89 Trial Tr. 14, 54-55; JX 4 at 1. 90 In fact, the day before the meeting, Ghatty suggested that if Mudili and Naderi were unavailable, he was “prepared to schedule an additional Board meeting on an alternate date.” JX 4 at 2. He went forward on March 20 anyway. 91 The actions are voidable—not void. “The essential distinction between voidable and void acts is that the former are those which may be found to have been performed in the interest of the corporation but beyond the authority of management, as distinguished from acts which are [u]ltra vires, fraudulent or gifts or waste of corporate assets. The practical distinction . . . is that voidable acts are susceptible to cure by shareholder approval while void acts are not.” Michelson v. Duncan, 407 A.2d 211, 218-19 (Del. 1979) (citation omitted). Here, the defective act invokes a “core equitable question, which is whether all directors are entitled to fair and non-misleading notice of the agenda for a special meeting.” OptimisCorp, 2016 WL 2585871, at *2. The “source of inequity is . . . the lack of notice.” Cf.

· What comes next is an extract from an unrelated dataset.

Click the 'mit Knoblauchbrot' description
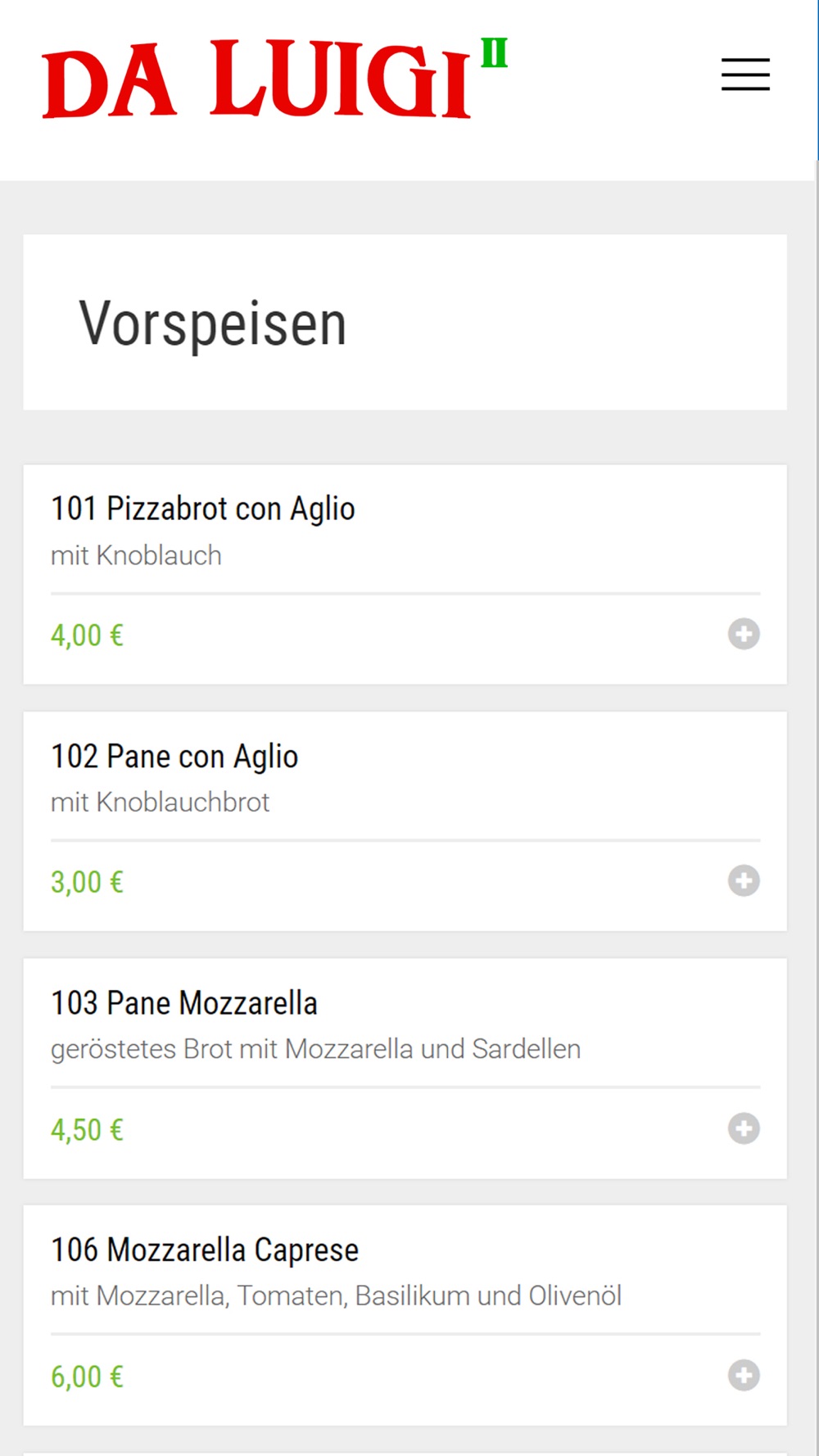The width and height of the screenshot is (819, 1456). (160, 803)
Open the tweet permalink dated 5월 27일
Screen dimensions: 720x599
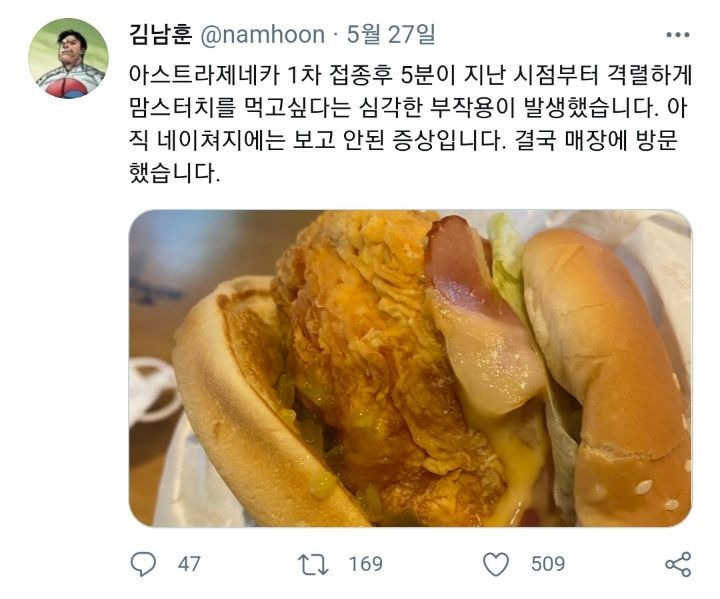coord(391,34)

Bäcker v. Palisades Growth Cap. II, L.P., 246 A.3d 81, 105 (Del. 2021); see also Klaassen, 106 A.3d at 1046. 92 The April 8 resolutions merely restate the actions purportedly taken on March 20. See JX 6 at 1. They were neither provided to nor signed by the defendants. See 8 Del. C. § 141(f). 17 III. CONCLUSION
Judgment is entered for the defendants. Mudili is Altumind’s Treasurer and
co-CEO; Naderi is Senior Vice President of Global Sales. The parties are to confer
on and file a proposed form of final judgment by October 24, 2025.